こうして白いキャンパスに絵を描く準備ができます。ここまでがあとの勝負を差配しますので結構な作業量を覚悟して、そうしたコストも考えた事業計画をしてください。
「旧耐震基準」建物の活用と耐震性について
新たに建物を建てる際には、当然、建築基準法で定められた耐震性をクリアすることが求められる。現在の耐震基準は1981年6月1日以降の建築確認申請から適用されており、「新耐震基準」と呼ばれる。

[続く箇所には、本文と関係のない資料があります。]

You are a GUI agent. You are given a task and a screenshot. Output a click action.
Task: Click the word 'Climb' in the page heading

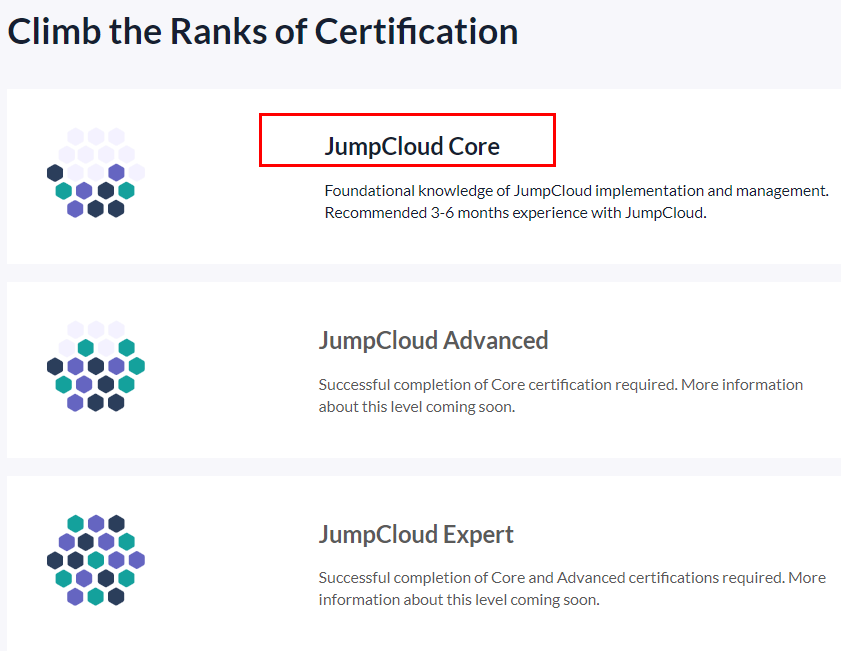tap(54, 32)
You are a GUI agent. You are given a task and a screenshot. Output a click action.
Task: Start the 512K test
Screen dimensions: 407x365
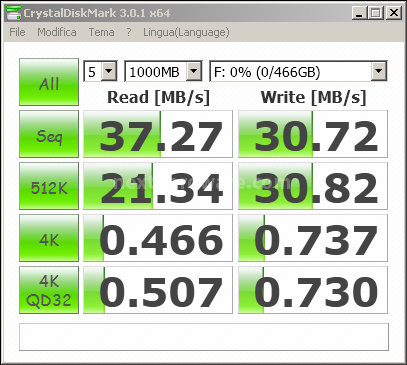click(49, 186)
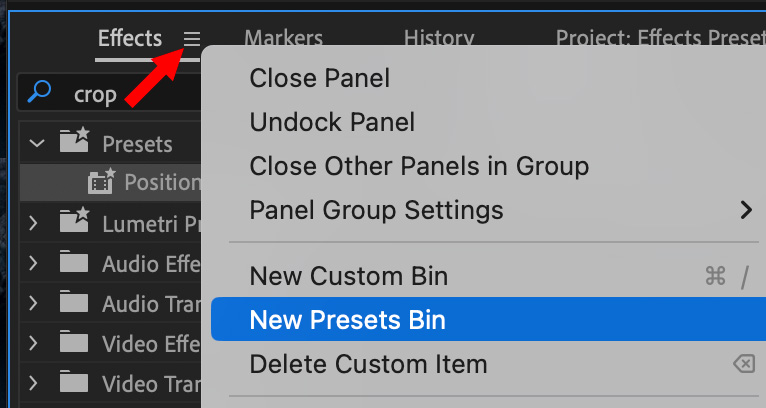This screenshot has height=408, width=766.
Task: Open the Effects panel hamburger menu
Action: (x=192, y=39)
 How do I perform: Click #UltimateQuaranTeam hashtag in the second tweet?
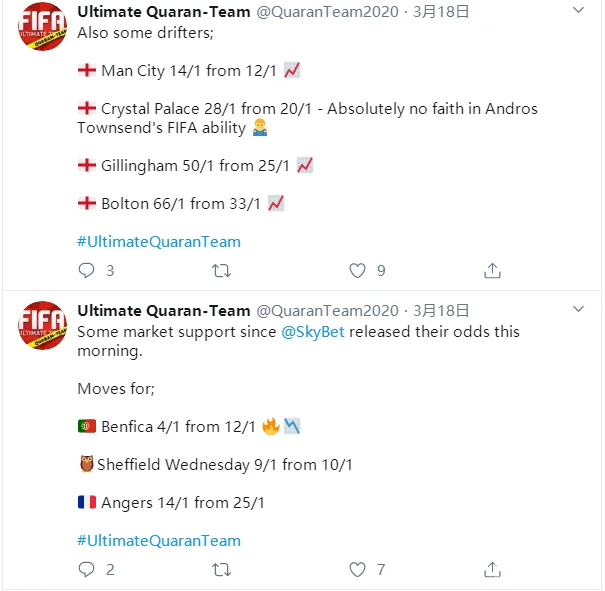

一方、それ以前の耐震基準は「旧耐震基準」。
新耐震基準と旧耐震基準の違いは、「想定する地震の程度」とそれに対して「建物が確保すべき耐震力」の2つである。
想定する地震の程度として、「旧耐震基準」では10年に一度発生するような震度5程度の中規模地震を前提としているが、「新耐震基準」では、震度5程度までの地震だけでなく、それを超えた数十年に一度起こるような震度6~7程度の大規模な地震についても想定し、いわば2段階の安全の構えになっている。
つまり「旧耐震基準」では震度5程度の地震に対して建物が倒壊しないことだけを、「新耐震基準」では震度5程度の地震に対しては構造部材が損傷しないこと(第一段階)に加え、震度6~7程度の地震に対しては一定の損傷はあっても建物が倒壊しないこと(第二段階)を求めている。

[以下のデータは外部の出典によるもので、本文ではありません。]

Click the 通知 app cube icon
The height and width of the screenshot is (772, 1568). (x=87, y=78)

1995年阪神・淡路大震災や2011年東日本大震災において「新耐震基準」の建物は「旧耐震基準」の建物に比べて被害が少なかったことが報告されているが、2016年熊本地震では新耐震基準の建物の一部で倒壊や大破などの被害が見られたことから、新耐震といえどもその管理や特異な状況下でのブレがあることは知っておくべきである。
例えば、建物の耐震性は耐震基準だけでなく、地盤や建物の形状、施工レベル、建築後のメンテナンスなどによって変わるし、現在も「旧耐震基準」で建てられた築44年以上の公共建築やマンション、戸建て、ビルがたくさん存在し、多くの人が生活したり、働いたりしていることはご存知の通り。「旧耐震基準」の建物は「新耐震基準」に耐震性が足らないが、「既存不適格建築物」と呼ばれ、建築した当時に適法であったものの、その後、法律などが変わったために現状では適法ではないけれど、そのまま使い続けている限りは問題にされないとされている。